Увидав Малелеила, остальные домочадцы, разумеется, были поражены. Тощее крысоподобное существо, ворвавшееся ночью к ним в дом, маленький несчастный уродец — как он преобразился!
Всеобщее изумление высказал дедушка Ноэль.
— Но это… Этого просто не может быть… — запинаясь, проговорил он.
Малелеил же потянулся и свернулся у камина внушительным калачиком, не обращая ни на кого внимания.
С того дня Малелеил, это загадочное создание, жил у Бельфлёров. На самом деле, в его распоряжении был весь замок, и все домочадцы испытывали перед ним благоговение — все, кроме Гидеона. Временами его одолевала досада, что он все-таки не свернул зверю шею в ту грозовую ночь. Потому что складывалось впечатление (хотя почему так, никто не знал), будто именно с той ночи все и началось. И, начавшись, неудержимо покатилось к финалу.
Пруд
Норочий пруд, что в полумиле к северу от кладбища Бельфлёров. В зарослях болиголова, клена и ясеня. В укромном уголке, где живут солнечные зайчики.

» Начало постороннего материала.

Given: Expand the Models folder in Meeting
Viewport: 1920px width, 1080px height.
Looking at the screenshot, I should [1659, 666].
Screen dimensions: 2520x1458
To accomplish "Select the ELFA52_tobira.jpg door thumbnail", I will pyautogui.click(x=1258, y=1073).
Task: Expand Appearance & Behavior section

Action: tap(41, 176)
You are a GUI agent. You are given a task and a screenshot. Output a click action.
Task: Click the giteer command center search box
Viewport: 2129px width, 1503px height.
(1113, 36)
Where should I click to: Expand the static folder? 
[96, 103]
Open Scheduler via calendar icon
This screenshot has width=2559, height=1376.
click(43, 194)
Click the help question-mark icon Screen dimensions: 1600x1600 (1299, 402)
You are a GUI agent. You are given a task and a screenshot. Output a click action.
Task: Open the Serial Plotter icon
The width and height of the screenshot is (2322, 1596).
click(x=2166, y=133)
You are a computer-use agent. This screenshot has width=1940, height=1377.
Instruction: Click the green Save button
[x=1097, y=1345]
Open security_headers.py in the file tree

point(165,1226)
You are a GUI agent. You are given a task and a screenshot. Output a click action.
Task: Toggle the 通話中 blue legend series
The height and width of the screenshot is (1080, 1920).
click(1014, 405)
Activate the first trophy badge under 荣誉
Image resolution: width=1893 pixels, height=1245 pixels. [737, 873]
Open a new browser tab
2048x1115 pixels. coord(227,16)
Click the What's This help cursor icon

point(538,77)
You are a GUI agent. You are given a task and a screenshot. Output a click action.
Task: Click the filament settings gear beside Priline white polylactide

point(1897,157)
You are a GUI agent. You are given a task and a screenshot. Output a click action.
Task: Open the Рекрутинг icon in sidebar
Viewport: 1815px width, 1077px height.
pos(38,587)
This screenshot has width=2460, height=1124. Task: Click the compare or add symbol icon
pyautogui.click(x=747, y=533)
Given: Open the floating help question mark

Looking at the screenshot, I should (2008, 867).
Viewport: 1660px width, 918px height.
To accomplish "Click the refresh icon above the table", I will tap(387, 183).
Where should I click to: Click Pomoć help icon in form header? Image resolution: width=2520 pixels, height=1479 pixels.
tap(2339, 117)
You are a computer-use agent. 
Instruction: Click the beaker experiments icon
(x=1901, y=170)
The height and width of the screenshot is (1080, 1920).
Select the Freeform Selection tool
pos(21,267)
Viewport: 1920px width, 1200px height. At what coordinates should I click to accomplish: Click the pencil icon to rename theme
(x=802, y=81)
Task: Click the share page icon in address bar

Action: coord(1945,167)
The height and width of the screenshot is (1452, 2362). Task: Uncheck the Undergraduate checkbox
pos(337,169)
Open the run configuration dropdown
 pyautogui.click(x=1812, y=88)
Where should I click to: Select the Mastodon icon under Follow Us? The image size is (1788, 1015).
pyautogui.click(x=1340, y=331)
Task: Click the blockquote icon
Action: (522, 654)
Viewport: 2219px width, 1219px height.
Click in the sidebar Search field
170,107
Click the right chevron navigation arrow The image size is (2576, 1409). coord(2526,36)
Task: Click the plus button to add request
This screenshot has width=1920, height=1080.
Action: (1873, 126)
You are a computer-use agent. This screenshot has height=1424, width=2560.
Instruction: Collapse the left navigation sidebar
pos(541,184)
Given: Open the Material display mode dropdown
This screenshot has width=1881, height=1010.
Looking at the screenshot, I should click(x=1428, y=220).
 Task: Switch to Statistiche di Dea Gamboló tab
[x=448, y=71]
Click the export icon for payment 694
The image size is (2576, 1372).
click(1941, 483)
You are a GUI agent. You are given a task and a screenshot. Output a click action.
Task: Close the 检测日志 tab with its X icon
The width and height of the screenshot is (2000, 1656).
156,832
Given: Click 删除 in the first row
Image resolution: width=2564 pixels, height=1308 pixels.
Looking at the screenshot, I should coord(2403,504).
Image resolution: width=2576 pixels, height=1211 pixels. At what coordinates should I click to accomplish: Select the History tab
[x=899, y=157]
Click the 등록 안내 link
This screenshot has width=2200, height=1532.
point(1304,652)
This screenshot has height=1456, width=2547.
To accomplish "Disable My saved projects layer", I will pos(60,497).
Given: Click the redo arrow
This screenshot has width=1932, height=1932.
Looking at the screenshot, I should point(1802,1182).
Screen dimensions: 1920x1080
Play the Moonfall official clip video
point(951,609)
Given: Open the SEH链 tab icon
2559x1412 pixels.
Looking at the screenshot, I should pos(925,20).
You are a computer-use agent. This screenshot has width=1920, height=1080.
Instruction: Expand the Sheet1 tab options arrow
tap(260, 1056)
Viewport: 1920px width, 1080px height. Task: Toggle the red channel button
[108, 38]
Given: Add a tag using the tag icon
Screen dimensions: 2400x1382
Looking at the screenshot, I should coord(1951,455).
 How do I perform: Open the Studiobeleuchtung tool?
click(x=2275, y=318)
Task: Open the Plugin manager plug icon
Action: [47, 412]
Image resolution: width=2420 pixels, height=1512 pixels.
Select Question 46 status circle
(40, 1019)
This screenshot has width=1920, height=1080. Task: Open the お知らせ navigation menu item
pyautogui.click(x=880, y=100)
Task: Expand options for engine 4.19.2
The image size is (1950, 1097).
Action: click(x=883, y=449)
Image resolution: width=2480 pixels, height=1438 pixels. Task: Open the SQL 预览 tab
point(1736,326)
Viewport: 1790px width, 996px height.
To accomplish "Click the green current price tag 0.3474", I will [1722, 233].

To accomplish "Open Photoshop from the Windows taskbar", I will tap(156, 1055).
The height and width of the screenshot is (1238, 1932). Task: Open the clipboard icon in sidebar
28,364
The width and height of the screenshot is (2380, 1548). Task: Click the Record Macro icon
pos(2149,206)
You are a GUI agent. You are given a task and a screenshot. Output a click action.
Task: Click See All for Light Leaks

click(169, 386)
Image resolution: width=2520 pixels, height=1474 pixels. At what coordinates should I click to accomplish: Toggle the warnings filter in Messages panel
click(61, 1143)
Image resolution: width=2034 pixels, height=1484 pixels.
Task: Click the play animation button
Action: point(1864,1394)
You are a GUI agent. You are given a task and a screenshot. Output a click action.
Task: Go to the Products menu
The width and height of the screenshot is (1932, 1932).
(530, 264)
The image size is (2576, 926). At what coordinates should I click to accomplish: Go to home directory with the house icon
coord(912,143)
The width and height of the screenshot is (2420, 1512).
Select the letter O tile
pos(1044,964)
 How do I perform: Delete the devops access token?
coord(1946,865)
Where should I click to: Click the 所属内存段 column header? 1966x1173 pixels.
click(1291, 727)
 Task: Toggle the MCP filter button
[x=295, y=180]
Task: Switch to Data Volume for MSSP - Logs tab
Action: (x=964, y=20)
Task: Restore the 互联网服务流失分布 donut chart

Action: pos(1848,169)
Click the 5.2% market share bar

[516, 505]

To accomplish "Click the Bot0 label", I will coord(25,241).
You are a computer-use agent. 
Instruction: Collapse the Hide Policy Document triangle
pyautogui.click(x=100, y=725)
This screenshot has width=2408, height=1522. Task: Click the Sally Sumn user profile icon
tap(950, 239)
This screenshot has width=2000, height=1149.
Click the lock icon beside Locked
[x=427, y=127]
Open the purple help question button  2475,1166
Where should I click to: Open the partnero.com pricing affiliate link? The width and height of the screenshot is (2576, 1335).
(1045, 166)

Норочий пруд, где Рафаэль Бельфлёр, двенадцатилетний сын Юэна и Лили, играл, плескался и плавал, где он долгими часами глядел в воду, лежа на самодельном плотике, который смастерил из березовых веток и проволоки. Как правило, вода была прозрачной, и Рафаэль видел илистое дно на глубине не более семи-восьми футов.
Норочий пруд, место новое и такое потайное, что старшие Бельфлёры о нем и не знали. Когда Рафаэля спрашивали, где он был все утро, в ответ он, по своему обыкновению, невнятно бормотал:
— Так, нигде, на пруд ходил.
Его дед Ноэль полагал, что речь идет о пруде за старым грушевым садом.
— Там полным-полно окуней, — говорил дед, — а неподалеку целые стада оленей пасутся, однажды я их тридцать пять насчитал, и у самого крупного рога были фута в три, клянусь! Но знаешь, малыш, в этом пруду еще и каймановые черепахи водятся, а это твари опасные. — Он ткнул Рафаэля пальцем и хихикнул. — Знаешь, что такая черепаха может сделать с мальчиком, который вошел в воду или даже по глупости решил поплавать?